Close your eyes for a few moments and listen to the sounds around you. There, you just meditated. We have all heard how good meditation is for us, but it also seems too difficult. We imagine we have to have some out-of-body experience or sit still on a cushion for hours without a thought in our mind. Meditation, though, is merely about being present. It is being aware of your body and your place in the world in this very moment.
I learned about meditation years ago and kept trying to do it but then giving up after a short period. Then I read some books by Daniel Siegel and learned his Wheel of Awareness. I now start my meditation by noticing all of my senses and then I do a scan of my body. I imagine energy coming into my body with my breath and then diffusing into each part of my body. Then I send out loving kindness to people in my life and all living creatures in the world. As I do these various practices, my mind wanders and when I notice that, I bring it back to the present moment. Now I meditate almost every day for 15-20 minutes.

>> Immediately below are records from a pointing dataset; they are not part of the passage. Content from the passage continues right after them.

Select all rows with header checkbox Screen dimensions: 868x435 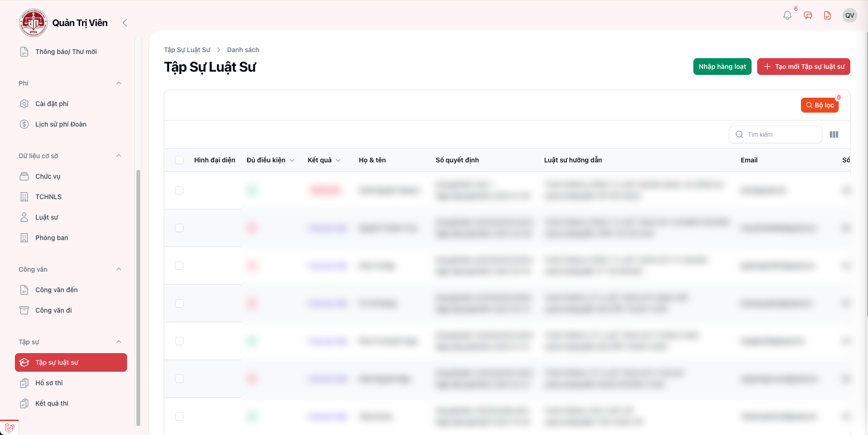(179, 160)
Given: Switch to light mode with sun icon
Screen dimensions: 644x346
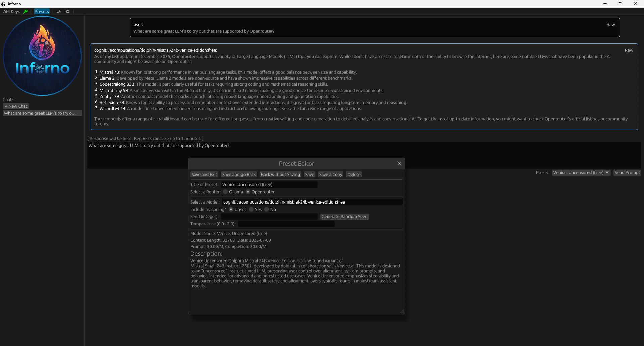Looking at the screenshot, I should pos(67,12).
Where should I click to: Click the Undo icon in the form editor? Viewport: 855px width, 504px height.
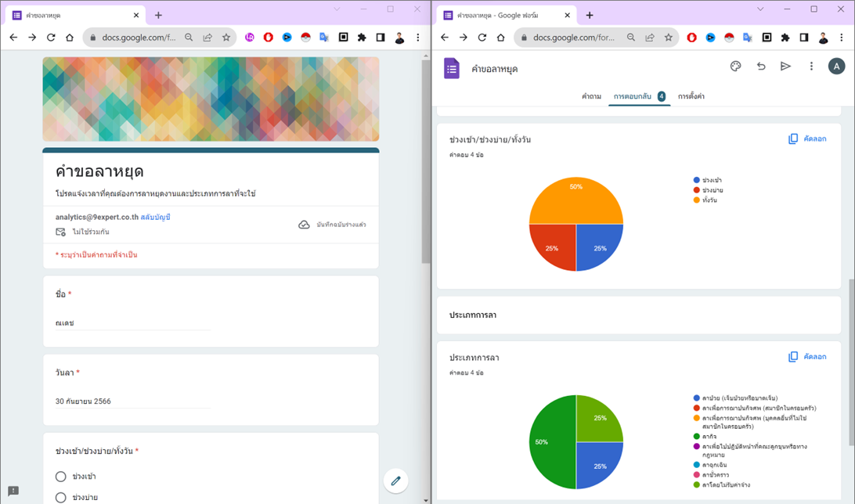pos(760,67)
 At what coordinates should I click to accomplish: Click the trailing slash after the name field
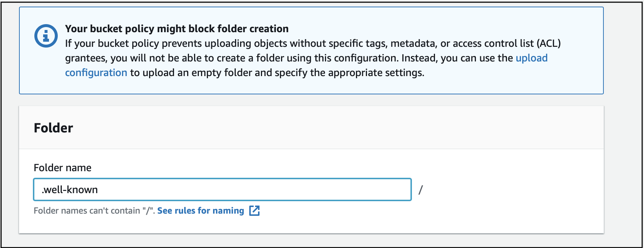pos(420,190)
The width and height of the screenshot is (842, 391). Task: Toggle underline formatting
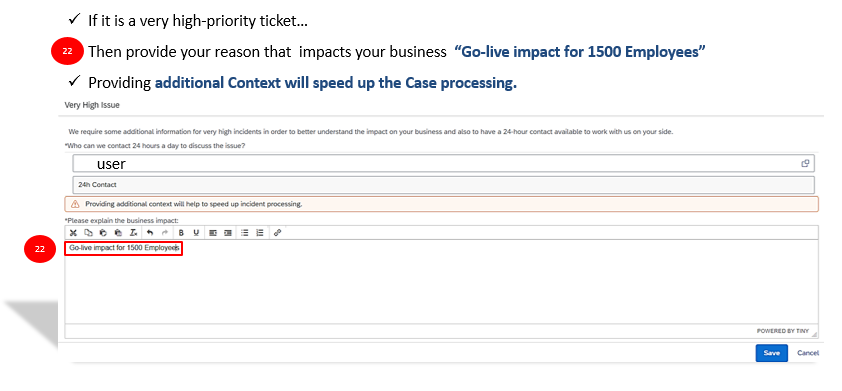coord(196,233)
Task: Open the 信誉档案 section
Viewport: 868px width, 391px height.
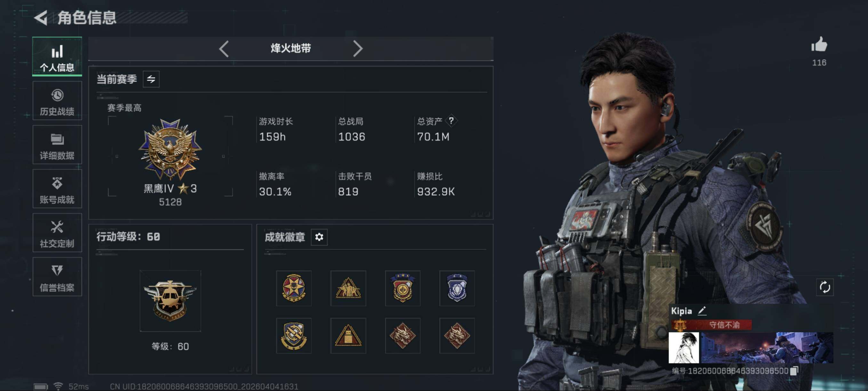Action: pos(57,277)
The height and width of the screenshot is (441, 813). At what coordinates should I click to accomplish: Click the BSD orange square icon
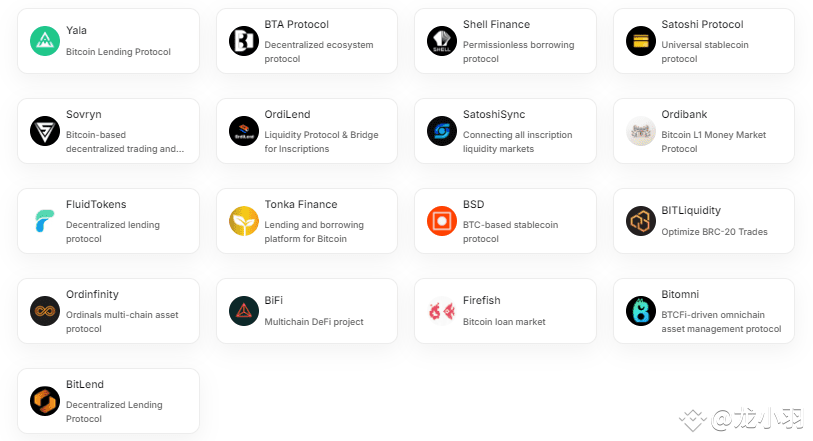click(442, 221)
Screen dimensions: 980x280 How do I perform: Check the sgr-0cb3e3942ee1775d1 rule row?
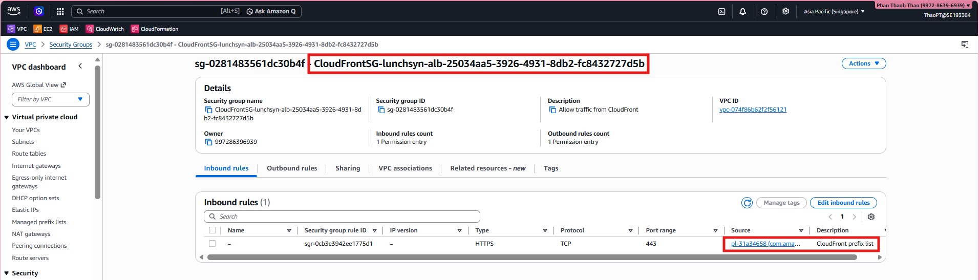point(212,244)
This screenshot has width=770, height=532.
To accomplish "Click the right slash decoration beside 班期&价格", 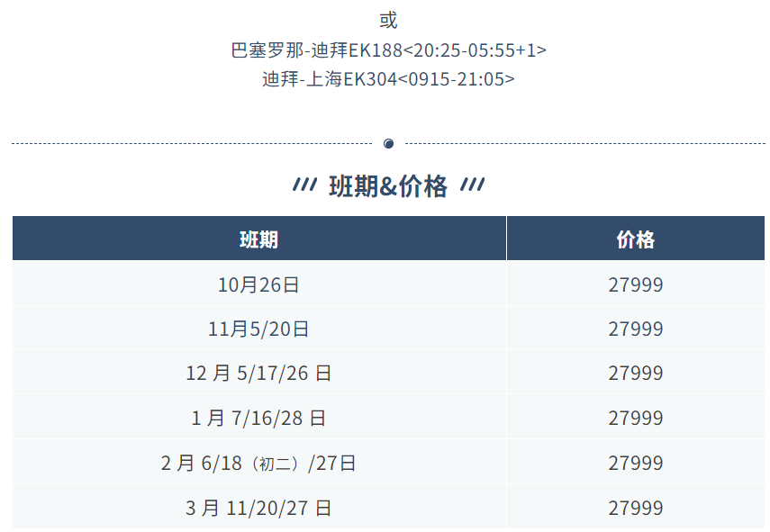I will (x=473, y=185).
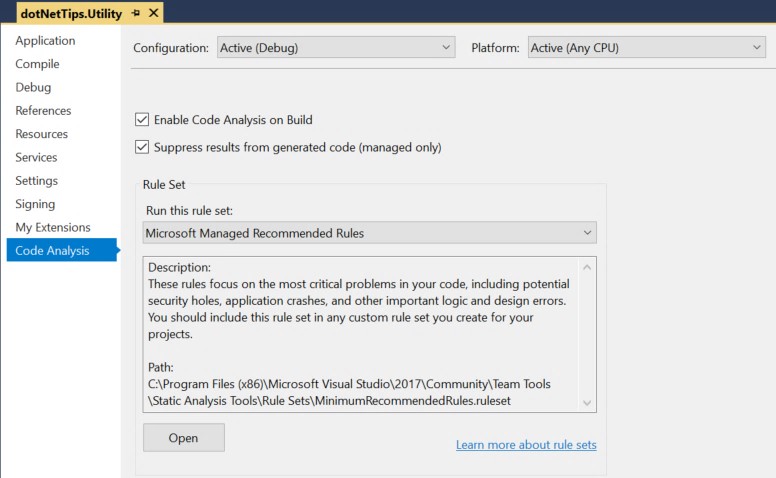Switch to My Extensions tab

52,227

At the beginning, I couldn’t sit still for that long, so I started with walking meditation. I went to a quiet area of the park and walked very slowly noticing the details of trees, flowers and rocks and listening to the birds. Eventually, I could stand still or sit for part of the time. And now I mostly sit, alternating between closing and opening my eyes.
Science has shown many health benefits in people who meditate regularly. It reduces our stress level, literally shrinking the organ in our brain that reacts to stress. One of the main effects is that it helps us learn how to be present in every moment. Meditation in practice is basically realizing that your mind has wandered and then bringing it back to the present moment. This translates into being mindful during our everyday lives. We better notice what is present for us in this moment. What are we thinking and feeling in our body? How are we reacting to others or a situation? How do we respond intentionally rather than react impulsively?
Try meditation and see what benefits you notice. Start with just a few moments each day or a few days per week. Notice your senses and your breathing. Feel your feet on the ground or your back against the chair. Just notice where you are in this moment. When you notice that your attention has wandered, bring it back to the present moment. When you bring your attention back to the present, you are meditating. If you want to go deeper than that, there are many teachers and apps available. I am certainly not an expert, but I can attest to the balance and grounding it brings to your everyday life. Please let me know how it goes for you.